Whether through words or gestures, the person had evidently made it clear to Lamar that he wasn’t impressed with his rapping — that maybe he could even do better given the chance.
“You serious?” Lamar asked with what looked like genuine surprise.
Then, signaling to his band, he threw down the gauntlet: “For Free?,” a great torrent of words from his landmark 2015 album, “To Pimp a Butterfly,” that he seemed to aim straight at the dude, determined to overwhelm him with sheer lyrical dexterity.
If the guy disputed Lamar’s showing when it was over, he couldn’t be heard above the roar of the crowd.
Saying it was only right that he bring his music back to “the foundation” after taking it around the world, Lamar was otherwise given a hero’s welcome in Exposition Park by fans who sang and rapped along with every song in his 90-minute set — even (or especially) “A.D.H.D,” from his 2011 debut, “Section.80.”
That album distinguished Lamar as a young West Coast rapper of real significance, someone capable of describing his surroundings and his emotions — and how the two are connected — with uncommon grace. But he wasn’t viewed as the voice of a generation until the next year’s “good kid, m.A.A.d city,” and that reputation only grew with the searing, explicitly political “To Pimp a Butterfly.”

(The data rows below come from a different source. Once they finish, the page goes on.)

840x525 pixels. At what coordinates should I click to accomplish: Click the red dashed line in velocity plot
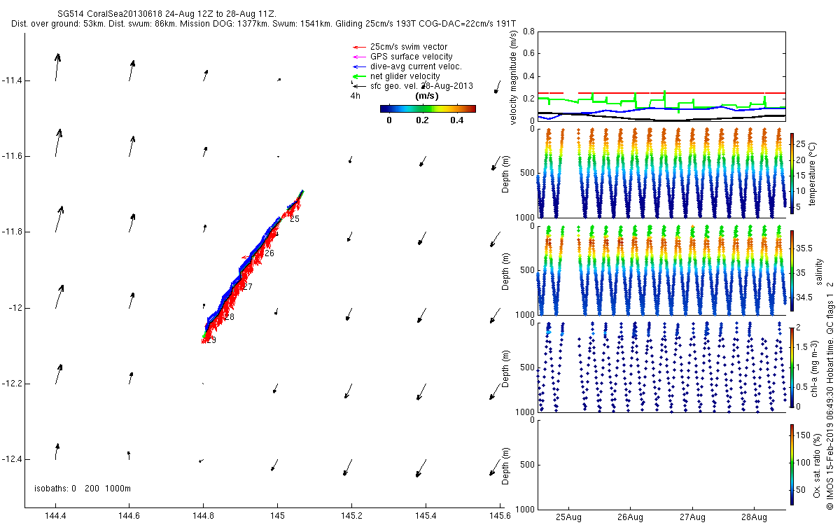pyautogui.click(x=700, y=93)
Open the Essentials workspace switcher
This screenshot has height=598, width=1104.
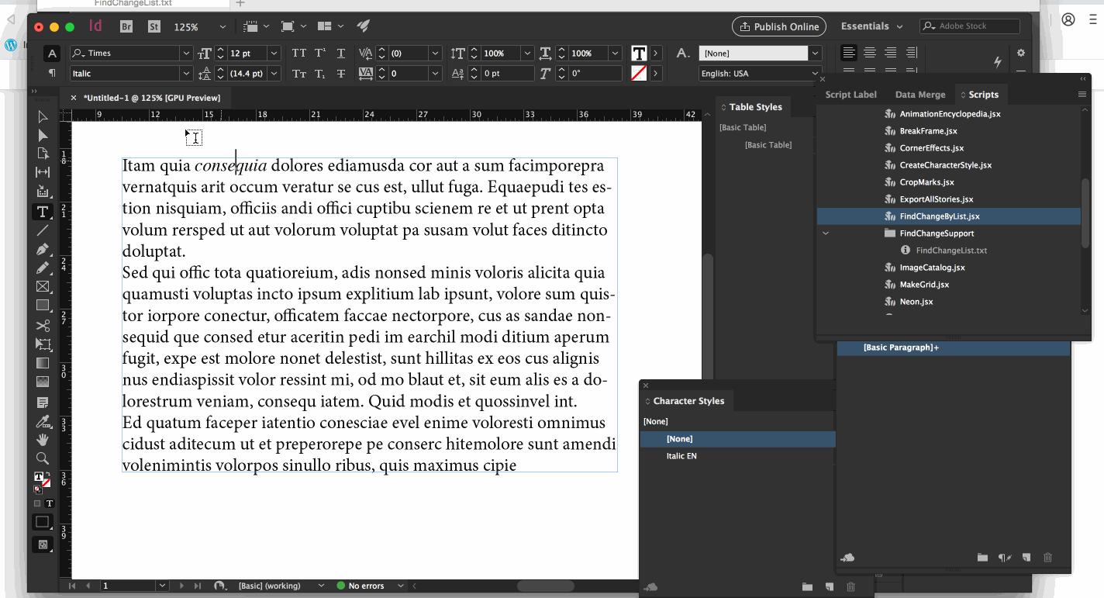[871, 26]
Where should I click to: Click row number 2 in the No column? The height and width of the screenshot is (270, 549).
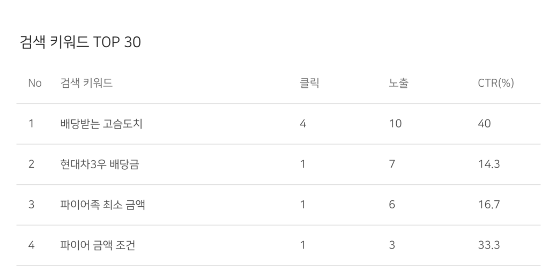[x=31, y=164]
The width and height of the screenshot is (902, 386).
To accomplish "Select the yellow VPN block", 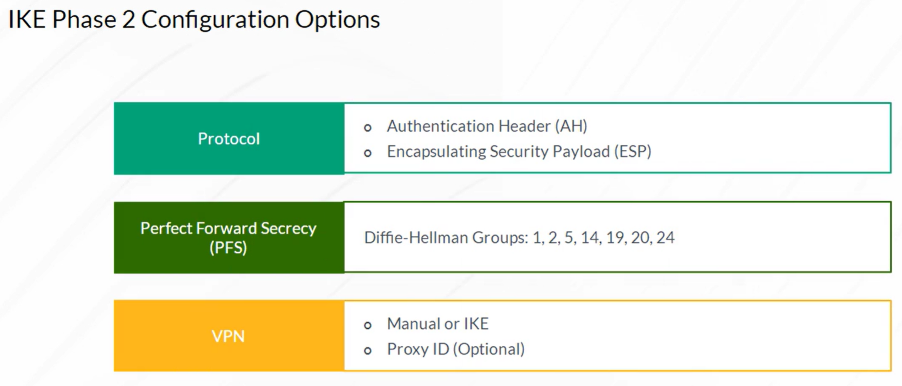I will click(229, 336).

You could sense Lamar trying to live up to the mantle at FYF, where he performed in front of an enormous high-def video screen that flickered all night with heavy pictures: black icons such as Muhammad Ali and Oprah Winfrey; symbols of white power such as Ronald Reagan and George W. Bush; a woman undressing; a fierce-looking bald eagle.
During “Bitch, Don’t Kill My Vibe,” footage of Snoop Dogg sitting cucumber-cool in a courtroom alternated with Bill O’Reilly hurling insults on the set of “Inside Edition.”
Which man represents a bigger threat? Lamar seemed to be asking as he wore a shirt that read “Image more valued than truth.”
The rapper’s skillful live band set up sonic juxtapositions to go with the visual ones: smooth and silky in “Complexion (A Zulu Love),” dense and funky in “These Walls,” crunchy and metallic in a furious rendition of “Backseat Freestyle” that might’ve satisfied a Korn fan in 1999.
As expansive as he got, though, Lamar was taking pains to root the music in the hometown he said he always kept in mind on his travels. His only guests were members of L.A.’s Top Dawg crew: Isaiah Rashad, who rapped his “Free Lunch,” and Jay Rock, who joined Lamar for “Money Trees.”
And when he introduced “A.D.H.D,” he talked about how much it meant on his way up to talk with people who’d shared the experience of drug abuse he describes in the song.
It was another reminder of who Lamar was before he became who he is.